// XorEq computes a ^= b, bitwise.
func XorEq(a, b []byte) {
for i := range a {
a[i] ^= b[i]
}
}
Assumes the inputs have been validated and lengths are equal.
I'd love to be able to speed this up if I know that a & b are
multiples of 8 bytes long by operating on uint64's instead of bytes:
func XorEq64(a, b []uint64) {
for i := range a {
a[i] ^= b[i]
}
}
1) What's the best way to go about this? I don't see an obvious
(unsafe) way to convert between slice types. Pointers, yes. Slices,
no.
2) How would I go about ensuring that my byte slices are 8-byte
aligned? Cache-line aligned?
3) Can we do this optimization 16-bytes at a time with a 128-bit SSE
XOR operation? These instructions often depend on 16-byte alignment,
which is more than the 8-byte alignment that the x86_64
architecture/calling convention guarantees.

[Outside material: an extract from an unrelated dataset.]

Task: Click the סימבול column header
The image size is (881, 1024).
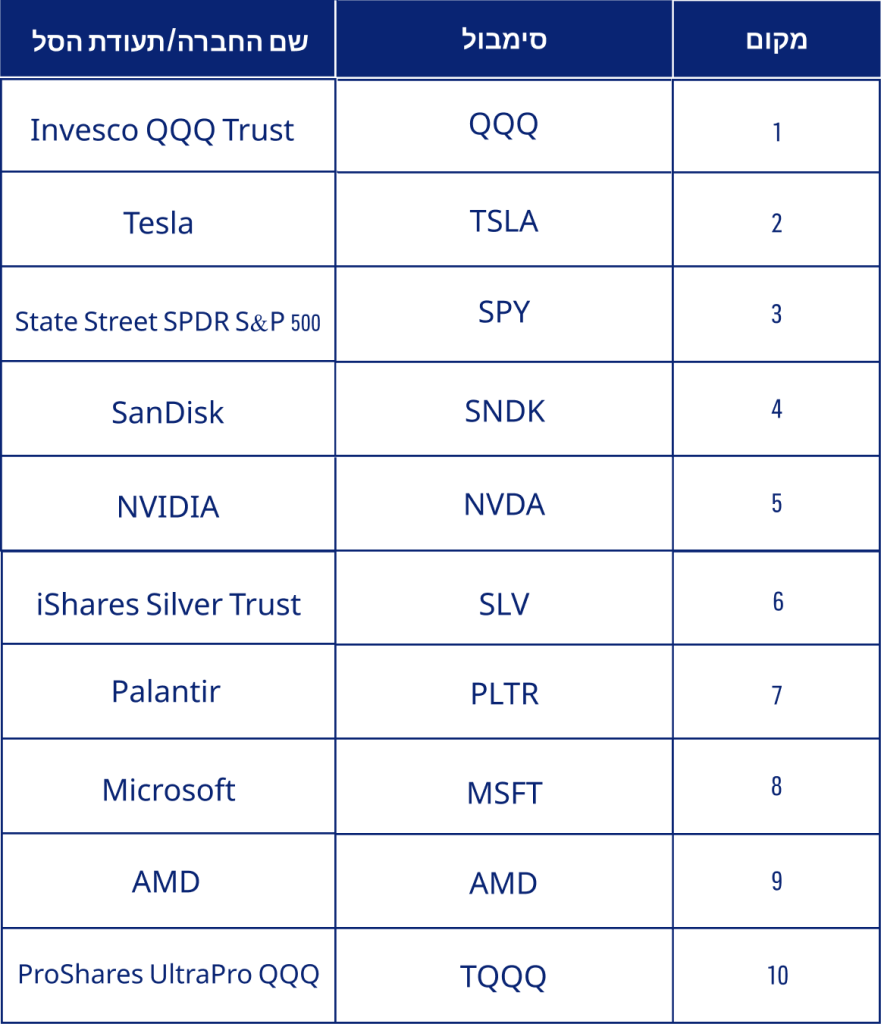Action: tap(504, 40)
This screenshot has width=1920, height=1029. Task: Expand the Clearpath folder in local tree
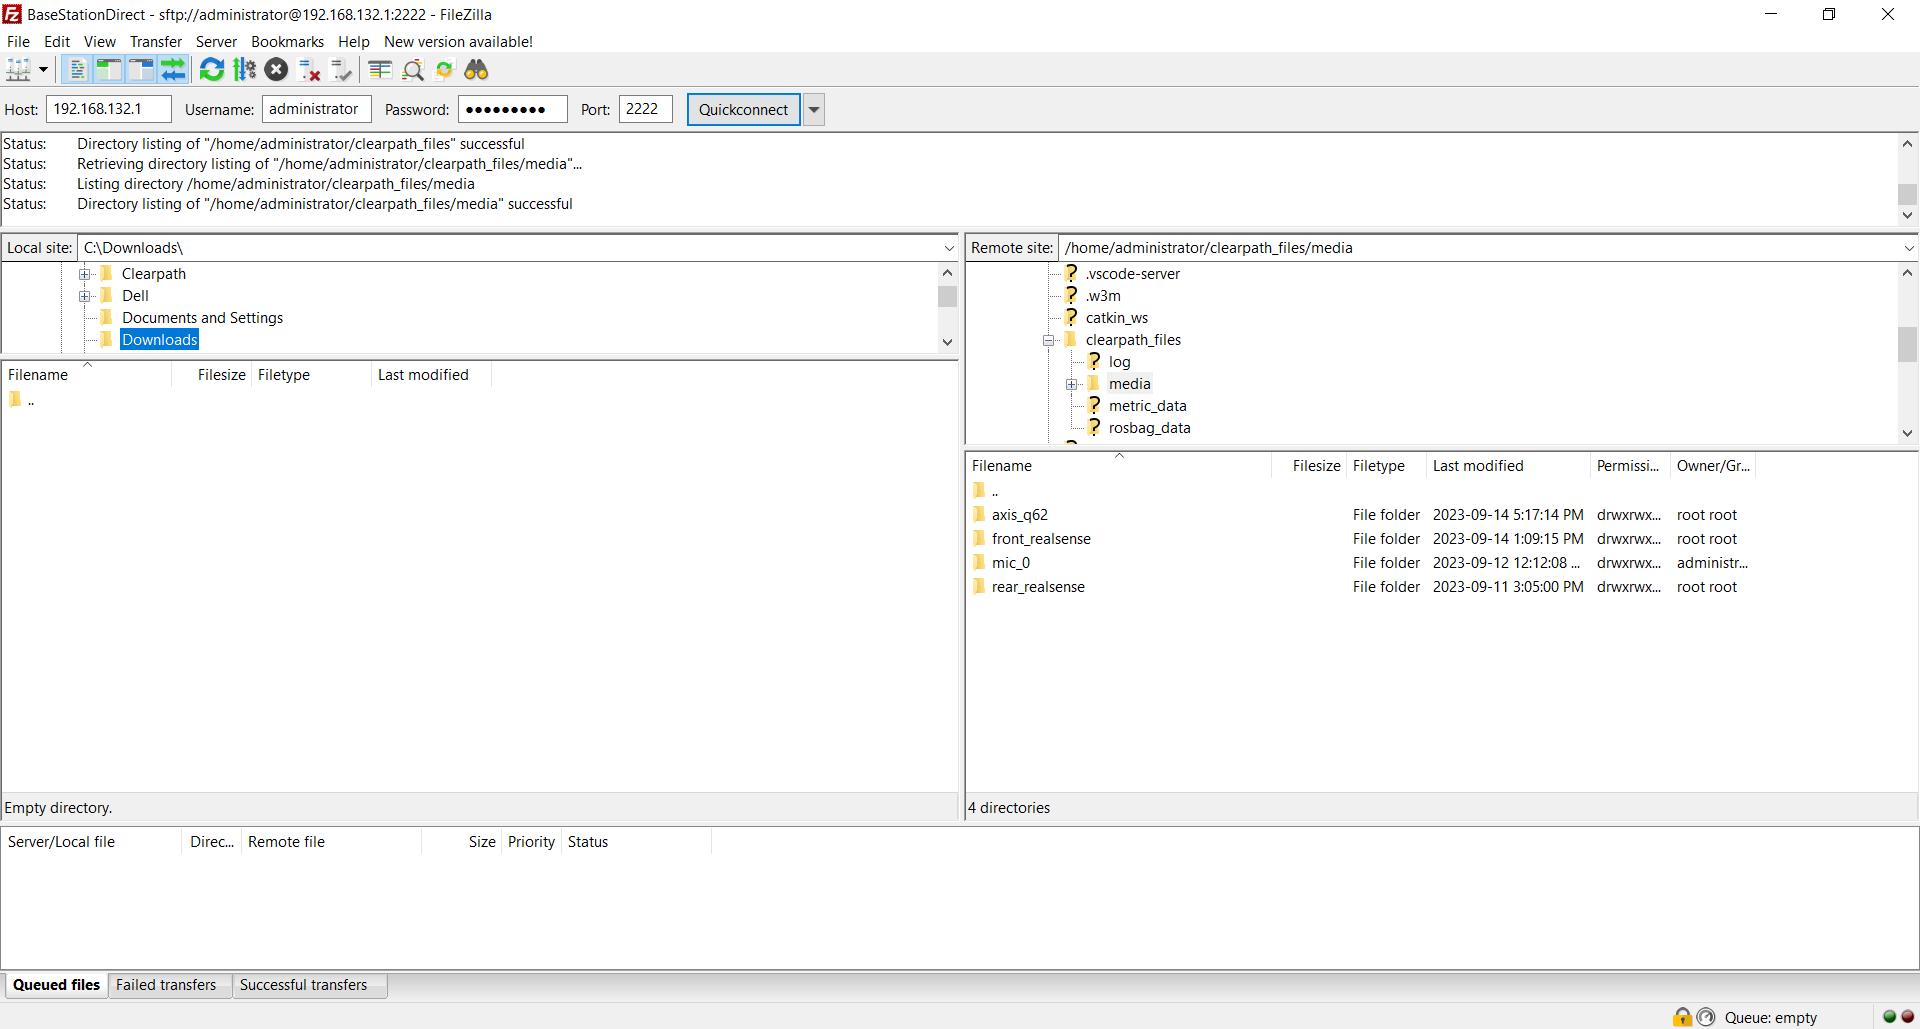85,274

(This particular example may be amenable to compiler optimization.
gcc knows how to do this. But we can certainly come up with other
similar examples that a compiler won't optimize for us.)
-Dan
> I'd like to do something unsafe but fast. I have the following simple function:
>
> // XorEq computes a ^= b, bitwise.
> func XorEq(a, b []byte) {
> for i := range a {
> a[i] ^= b[i]
> }
> }
>
> Assumes the inputs have been validated and lengths are equal.
>
> I'd love to be able to speed this up if I know that a & b are
> multiples of 8 bytes long by operating on uint64's instead of bytes:
>
> func XorEq64(a, b []uint64) {
> for i := range a {
> a[i] ^= b[i]
> }
> }
>
> 1) What's the best way to go about this? I don't see an obvious
> (unsafe) way to convert between slice types. Pointers, yes. Slices,
> no.
One approach is something like
*[100000000]uint64)(unsafe.Pointer(&b[0])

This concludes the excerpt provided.